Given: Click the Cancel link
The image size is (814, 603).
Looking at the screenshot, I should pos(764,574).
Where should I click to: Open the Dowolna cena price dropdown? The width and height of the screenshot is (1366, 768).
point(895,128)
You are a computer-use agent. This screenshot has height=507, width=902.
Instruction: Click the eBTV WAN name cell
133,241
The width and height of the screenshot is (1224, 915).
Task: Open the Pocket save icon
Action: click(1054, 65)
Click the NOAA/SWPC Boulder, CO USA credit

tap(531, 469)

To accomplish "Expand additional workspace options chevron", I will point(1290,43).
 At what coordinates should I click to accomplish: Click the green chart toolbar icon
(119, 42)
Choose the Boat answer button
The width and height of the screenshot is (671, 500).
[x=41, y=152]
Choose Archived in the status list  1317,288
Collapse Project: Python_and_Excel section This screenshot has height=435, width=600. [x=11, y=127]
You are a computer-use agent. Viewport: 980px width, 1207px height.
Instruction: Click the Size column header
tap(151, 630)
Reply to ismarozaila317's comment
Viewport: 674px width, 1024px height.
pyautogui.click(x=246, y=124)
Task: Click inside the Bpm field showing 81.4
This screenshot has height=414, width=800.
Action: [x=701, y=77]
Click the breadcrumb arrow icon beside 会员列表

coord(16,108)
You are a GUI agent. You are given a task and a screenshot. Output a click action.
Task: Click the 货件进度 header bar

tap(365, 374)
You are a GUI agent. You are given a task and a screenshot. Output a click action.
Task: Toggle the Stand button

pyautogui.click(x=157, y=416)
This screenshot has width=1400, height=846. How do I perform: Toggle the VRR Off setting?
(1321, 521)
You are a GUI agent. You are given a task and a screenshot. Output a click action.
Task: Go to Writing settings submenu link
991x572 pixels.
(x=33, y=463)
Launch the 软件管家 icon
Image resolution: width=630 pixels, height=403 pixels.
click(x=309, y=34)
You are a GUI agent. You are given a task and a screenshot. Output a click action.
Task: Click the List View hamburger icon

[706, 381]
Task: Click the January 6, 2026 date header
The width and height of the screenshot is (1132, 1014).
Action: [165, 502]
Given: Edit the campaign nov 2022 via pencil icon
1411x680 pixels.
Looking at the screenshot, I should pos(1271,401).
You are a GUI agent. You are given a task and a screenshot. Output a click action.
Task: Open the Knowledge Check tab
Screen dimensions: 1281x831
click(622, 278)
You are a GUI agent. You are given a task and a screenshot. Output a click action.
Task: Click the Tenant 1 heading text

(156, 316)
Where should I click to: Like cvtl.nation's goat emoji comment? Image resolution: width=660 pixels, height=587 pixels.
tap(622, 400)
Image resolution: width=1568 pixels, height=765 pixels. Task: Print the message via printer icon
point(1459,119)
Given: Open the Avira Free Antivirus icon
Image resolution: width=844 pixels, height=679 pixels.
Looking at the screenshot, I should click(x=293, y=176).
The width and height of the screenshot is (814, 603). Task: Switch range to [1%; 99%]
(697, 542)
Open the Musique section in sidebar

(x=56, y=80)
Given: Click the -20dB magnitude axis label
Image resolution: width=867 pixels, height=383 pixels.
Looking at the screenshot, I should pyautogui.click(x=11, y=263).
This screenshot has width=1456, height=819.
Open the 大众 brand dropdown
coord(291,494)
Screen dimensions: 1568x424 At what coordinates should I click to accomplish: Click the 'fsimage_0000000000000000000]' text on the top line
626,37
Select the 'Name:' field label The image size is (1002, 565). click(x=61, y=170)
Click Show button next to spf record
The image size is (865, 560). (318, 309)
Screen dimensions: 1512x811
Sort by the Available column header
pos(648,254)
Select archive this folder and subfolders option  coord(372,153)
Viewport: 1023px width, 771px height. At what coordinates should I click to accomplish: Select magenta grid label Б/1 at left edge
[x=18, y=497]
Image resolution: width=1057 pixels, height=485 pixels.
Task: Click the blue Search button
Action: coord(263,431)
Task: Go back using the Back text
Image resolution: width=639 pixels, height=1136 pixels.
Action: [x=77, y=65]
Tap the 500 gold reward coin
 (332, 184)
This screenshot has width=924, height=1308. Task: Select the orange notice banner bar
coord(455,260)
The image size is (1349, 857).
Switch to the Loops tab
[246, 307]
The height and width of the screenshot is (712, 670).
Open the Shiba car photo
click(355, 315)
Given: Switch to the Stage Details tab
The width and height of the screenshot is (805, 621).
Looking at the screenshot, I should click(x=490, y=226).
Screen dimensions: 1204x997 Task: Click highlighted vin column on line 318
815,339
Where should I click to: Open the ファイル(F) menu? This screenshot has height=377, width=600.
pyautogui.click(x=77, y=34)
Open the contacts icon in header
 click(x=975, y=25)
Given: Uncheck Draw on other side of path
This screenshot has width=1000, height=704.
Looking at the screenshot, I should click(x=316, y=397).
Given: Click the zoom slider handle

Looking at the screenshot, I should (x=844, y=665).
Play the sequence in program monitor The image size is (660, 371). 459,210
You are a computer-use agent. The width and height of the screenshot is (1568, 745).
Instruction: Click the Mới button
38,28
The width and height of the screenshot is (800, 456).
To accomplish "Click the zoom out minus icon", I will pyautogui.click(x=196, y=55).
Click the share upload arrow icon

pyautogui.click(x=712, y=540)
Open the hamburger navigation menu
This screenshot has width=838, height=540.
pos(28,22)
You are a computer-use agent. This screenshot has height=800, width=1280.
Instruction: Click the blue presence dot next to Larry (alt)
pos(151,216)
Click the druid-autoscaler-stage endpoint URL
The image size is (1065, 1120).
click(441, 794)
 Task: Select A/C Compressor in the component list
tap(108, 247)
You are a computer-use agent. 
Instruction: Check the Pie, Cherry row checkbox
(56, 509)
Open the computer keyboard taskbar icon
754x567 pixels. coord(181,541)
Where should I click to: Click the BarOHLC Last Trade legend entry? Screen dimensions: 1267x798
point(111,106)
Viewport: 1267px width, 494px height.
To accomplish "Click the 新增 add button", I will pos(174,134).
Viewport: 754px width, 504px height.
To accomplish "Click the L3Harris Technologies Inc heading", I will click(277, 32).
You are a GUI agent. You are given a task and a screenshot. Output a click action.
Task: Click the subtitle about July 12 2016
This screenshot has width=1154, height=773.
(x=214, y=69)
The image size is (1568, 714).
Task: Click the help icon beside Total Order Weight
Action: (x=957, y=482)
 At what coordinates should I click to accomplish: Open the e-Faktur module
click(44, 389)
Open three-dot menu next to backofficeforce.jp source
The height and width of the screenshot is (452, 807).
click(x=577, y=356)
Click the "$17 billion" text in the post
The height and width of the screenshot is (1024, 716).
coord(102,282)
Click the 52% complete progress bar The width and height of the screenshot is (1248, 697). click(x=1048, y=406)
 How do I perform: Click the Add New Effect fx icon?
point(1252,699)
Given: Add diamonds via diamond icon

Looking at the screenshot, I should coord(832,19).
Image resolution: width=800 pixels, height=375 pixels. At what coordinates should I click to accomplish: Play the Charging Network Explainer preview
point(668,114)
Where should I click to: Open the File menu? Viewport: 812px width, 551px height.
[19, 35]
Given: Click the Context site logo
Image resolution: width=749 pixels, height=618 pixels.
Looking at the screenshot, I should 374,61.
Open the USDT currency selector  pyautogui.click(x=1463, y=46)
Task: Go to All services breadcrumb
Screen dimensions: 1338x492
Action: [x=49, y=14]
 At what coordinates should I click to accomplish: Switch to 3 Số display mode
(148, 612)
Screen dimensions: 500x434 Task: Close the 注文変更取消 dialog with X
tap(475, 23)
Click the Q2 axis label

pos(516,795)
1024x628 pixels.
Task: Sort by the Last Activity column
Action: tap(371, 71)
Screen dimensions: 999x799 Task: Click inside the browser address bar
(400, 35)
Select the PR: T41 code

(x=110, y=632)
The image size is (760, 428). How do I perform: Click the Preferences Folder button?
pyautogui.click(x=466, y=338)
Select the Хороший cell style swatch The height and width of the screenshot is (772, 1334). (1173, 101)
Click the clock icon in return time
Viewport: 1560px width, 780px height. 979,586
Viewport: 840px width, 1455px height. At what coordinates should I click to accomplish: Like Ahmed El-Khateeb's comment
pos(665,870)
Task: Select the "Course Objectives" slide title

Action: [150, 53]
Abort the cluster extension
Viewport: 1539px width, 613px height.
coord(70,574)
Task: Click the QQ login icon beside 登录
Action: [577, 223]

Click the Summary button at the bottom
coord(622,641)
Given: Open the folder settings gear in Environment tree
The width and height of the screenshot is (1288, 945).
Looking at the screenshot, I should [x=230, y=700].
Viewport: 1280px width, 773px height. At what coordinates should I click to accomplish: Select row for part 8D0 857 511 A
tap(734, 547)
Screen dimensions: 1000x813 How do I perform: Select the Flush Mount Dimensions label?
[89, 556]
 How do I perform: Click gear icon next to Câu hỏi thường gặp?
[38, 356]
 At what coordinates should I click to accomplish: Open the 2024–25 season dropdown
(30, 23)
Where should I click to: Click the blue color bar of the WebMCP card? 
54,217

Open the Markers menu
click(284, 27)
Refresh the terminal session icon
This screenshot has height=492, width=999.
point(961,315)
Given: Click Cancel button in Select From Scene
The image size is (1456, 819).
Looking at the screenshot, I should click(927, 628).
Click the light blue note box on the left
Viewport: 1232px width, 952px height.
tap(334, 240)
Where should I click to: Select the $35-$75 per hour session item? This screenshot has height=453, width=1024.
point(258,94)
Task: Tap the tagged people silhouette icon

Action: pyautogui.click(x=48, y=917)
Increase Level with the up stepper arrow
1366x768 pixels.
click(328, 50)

_Exercise aim_
The answer is the run of lines above from the line containing "Choose Archived in" through the line containing "Task: Click inside the Bpm field showing 81.4", copied exactly and alone.

_Written reply_
Choose Archived in the status list  1317,288
Collapse Project: Python_and_Excel section This screenshot has height=435, width=600. [x=11, y=127]
You are a computer-use agent. Viewport: 980px width, 1207px height.
Instruction: Click the Size column header
tap(151, 630)
Reply to ismarozaila317's comment
Viewport: 674px width, 1024px height.
pyautogui.click(x=246, y=124)
Task: Click inside the Bpm field showing 81.4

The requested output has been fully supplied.